For them, it’s different. Their identity is set in stone. All I’ve known, other than summers and occasional winters in Sao Paulo, is Boston.

“You were getting high scores in all your classes,” Mom says when I don’t respond.

“Yes, because you spent an inordinate amount of money on private tutors.” She sucks in a breath, but I speak before she can. “I have to go.”

“Practice?” Her voice is tight.

I recall Tobie from last night.

I hadn’t believed she would want revenge. Something about her sweet disposition and the tears she was holding back at the arena made me think she wasn’t the sort of person who would go looking for revenge on anyone. It’s why Reid had been getting ready to choke the ex out for hurting her. A girl like Tobie stirs a guy’s protective instincts, and I don’t know anyone who has more of those instincts than my friend.

Reid wants to protect her.

I want to help her through a pain I know all too well.

And Caleb, I don’t know what he wants, but he definitely wants something.

“Something like that. And you need to tell Daniela to stop texting me. I’m not interested. If you think I will?—”

“I’m not responsible for that.” She pauses. “So she wants you back…”

Alarm bells start blaring.

“No, Mom. I’m not getting into that.”

Even if she’s the nice Brazilian girl you want me to marry.

“But you?—”

“She wants a doctor, and I’m not going to be a doctor.”

“Listening to a dying man’s last words will be a mistake.” She sighs. “I know what he said, and I know what you think, but when you’re at that age, all you have is regret.”

“I don’t want to get to be ninety years old on my deathbed likevovô, wishing I did the thing that made me happy.” He was my grandfather on my mom’s side. The first person I ever lost. Three years later, it still fucking hurts.

She’s silent for a beat. “He wants you to live the life that he wanted to lead. But you have your own life to live.”

“Not if I’m busy living the life you want. I have to go.” I hang up before she can say anything else, tossing my phone on the bed as I head for my bathroom.

I had money before. Mom and Dad never struggled for money. Mom’s family had more of it, but Vanessa and I always had the best of everything—private schools, expensive tutors, marquees big enough to host three hundred, fully catered, and with a band for all our birthdays.

Then my grandpa died, and I didn’t have to worry about my parents cutting me off if I didn’t become the doctor they’d always wanted.

Life should be easy.

Anything I want is achievable with one swipe or tap of my credit card. Nothing is out of reach.
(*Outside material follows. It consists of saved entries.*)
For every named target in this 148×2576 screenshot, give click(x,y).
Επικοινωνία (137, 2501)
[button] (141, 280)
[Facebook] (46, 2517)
Yet I’m more miserable now than I’ve ever been.

I offered to pay back the tuition for my first year of pre-med so my parents wouldn’t feel like I threw that money away when I dropped out in my freshman year at Harvard and chose the life I wanted instead of the one they wanted for me.

They refused. They’d set up a trust to pay my tuition years ago, but I’m paying for this new life myself. The only thing I can’t buy is a way to please my family.
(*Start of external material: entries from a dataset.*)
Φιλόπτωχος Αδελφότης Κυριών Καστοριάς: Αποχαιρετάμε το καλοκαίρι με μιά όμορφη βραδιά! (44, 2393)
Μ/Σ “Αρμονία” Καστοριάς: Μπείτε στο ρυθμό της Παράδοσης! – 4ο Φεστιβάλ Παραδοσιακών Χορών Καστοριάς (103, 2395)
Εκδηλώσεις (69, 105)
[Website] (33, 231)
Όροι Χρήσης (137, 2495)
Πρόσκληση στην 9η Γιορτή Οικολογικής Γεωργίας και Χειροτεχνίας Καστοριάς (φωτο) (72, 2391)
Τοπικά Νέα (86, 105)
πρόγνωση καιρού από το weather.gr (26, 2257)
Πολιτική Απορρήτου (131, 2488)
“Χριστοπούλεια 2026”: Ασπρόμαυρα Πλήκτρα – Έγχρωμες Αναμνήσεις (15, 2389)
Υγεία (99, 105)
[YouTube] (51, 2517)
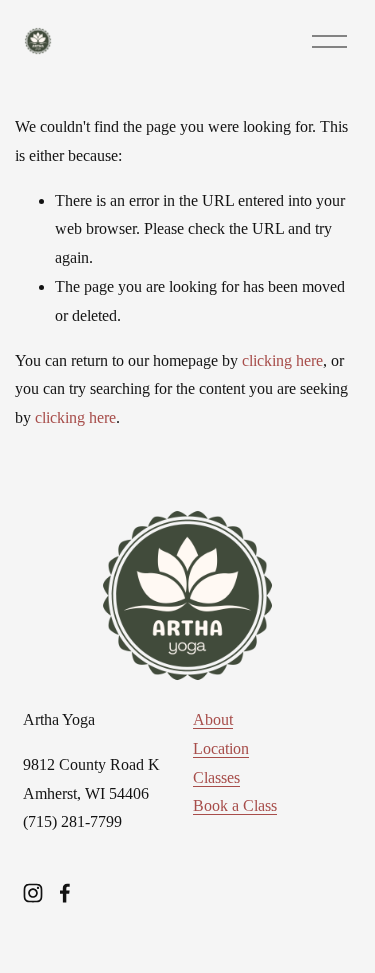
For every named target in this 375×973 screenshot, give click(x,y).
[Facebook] (65, 893)
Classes (216, 777)
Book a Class (235, 805)
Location (221, 748)
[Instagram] (33, 893)
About (213, 719)
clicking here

The sound of my phone vibrating across my bed chases me into the bathroom. I start the shower, step under the spray before it’s fully hot, and lower my head.

My phone is still vibrating when I step out of the shower with a towel wrapped around me, twenty minutes later. Except this time, I don’t reluctantly pick it up when I see who’s calling. I’m smiling as I answer. “Will you ever stop being the favorite child?”

“Stop being the apple of Mom and Dad’s eye?” Nessa snorts. “As if. What’d you say to Mom? She’s trying to worm her way into my life, and she only does that when she fails at worming into yours.”